Synlogic’s current focus is on pursuing strategic initiatives to enhance shareholder value, including a potential merger or sale of the company. The company believes that allowing sufficient time to pursue and consummate such transactions is in the best interest of its shareholders. However, there is no guarantee that these efforts will result in a successful transaction or that any such transaction will ultimately enhance shareholder value.

Given the discontinuation of the Synpheny-3 trial and the significant reduction in Synlogic’s workforce, the company expects its expenses to decrease in the near term. However, should the company decide to continue advancing the clinical development of its other product candidates, it would likely incur additional costs in connection with those activities.

Synlogic’s current cash and cash equivalents are expected to be sufficient to fund its operations for at least the next 12 months. The company’s future funding requirements will depend on the outcome of its strategic review process, as well as the progress and success of its remaining research and development efforts.

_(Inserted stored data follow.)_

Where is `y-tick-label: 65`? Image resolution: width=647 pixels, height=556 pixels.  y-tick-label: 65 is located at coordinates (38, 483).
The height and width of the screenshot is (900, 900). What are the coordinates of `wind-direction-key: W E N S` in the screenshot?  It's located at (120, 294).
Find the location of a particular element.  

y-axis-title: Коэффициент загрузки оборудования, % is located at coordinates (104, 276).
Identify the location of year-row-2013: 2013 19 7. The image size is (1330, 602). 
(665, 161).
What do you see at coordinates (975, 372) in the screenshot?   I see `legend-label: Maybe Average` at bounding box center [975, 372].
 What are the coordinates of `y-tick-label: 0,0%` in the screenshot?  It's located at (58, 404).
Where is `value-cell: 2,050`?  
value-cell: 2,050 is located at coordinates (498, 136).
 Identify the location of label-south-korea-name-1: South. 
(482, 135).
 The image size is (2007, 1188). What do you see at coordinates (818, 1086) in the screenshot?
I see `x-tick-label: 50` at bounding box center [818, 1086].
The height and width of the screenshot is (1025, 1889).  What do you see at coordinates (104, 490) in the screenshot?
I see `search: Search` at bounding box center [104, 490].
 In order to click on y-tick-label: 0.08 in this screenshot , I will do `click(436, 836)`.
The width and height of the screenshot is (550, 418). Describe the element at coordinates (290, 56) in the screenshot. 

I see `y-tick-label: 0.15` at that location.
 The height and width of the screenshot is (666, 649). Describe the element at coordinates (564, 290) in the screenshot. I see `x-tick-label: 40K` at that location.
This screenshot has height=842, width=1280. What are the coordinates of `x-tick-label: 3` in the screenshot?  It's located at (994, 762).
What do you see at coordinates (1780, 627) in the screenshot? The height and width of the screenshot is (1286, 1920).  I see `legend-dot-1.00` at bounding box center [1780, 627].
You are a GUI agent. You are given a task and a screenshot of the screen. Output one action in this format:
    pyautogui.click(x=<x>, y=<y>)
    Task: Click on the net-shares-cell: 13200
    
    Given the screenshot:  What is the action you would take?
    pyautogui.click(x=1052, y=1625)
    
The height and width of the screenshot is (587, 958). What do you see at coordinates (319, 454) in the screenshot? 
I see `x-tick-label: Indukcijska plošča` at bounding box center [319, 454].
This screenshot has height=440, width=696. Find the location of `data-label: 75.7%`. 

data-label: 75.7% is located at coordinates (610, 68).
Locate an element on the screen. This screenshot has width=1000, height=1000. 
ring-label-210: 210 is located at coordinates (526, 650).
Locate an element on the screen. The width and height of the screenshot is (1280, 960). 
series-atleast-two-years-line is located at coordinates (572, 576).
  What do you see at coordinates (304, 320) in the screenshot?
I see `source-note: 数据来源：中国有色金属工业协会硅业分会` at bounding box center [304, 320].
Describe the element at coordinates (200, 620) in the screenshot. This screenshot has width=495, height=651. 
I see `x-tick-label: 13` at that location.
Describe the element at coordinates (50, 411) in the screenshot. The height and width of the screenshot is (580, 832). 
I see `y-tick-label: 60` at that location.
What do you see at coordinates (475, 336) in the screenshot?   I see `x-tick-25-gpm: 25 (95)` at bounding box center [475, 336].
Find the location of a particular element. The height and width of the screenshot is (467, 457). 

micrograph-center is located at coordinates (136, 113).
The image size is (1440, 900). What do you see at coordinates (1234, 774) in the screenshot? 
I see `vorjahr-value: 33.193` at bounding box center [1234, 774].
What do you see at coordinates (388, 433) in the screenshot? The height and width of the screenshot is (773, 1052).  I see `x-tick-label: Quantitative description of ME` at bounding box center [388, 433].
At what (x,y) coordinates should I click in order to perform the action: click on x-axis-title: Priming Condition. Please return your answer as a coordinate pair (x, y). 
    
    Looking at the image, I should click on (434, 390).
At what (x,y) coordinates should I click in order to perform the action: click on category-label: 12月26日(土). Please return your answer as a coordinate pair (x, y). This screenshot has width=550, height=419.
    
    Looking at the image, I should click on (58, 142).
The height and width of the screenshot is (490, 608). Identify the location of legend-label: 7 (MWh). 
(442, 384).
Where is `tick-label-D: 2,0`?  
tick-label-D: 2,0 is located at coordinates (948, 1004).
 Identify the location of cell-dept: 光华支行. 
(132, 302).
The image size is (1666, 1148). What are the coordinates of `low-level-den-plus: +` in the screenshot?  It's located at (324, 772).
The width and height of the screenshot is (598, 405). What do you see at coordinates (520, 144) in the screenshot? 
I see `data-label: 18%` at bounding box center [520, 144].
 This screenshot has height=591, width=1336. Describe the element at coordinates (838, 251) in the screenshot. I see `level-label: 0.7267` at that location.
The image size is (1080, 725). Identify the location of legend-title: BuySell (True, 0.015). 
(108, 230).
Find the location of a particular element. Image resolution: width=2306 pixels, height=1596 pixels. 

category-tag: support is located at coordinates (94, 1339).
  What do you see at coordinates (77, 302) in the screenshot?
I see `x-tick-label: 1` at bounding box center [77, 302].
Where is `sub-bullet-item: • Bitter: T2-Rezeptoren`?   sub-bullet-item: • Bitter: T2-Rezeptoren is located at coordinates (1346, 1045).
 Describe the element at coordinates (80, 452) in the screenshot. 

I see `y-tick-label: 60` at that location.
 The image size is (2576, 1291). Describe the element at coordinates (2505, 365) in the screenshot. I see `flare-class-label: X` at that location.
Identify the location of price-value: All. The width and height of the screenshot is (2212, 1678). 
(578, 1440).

In conclusion, Synlogic’s financial performance in the first half of 2024 reflects the challenges the company has faced with its lead program, as well as its strategic shift towards exploring alternative options to enhance shareholder value. While the company’s proprietary platform and early-stage pipeline represent potential opportunities, Synlogic will need to carefully manage its resources and navigate the uncertain path ahead as it seeks to find the best path forward for the company and its shareholders.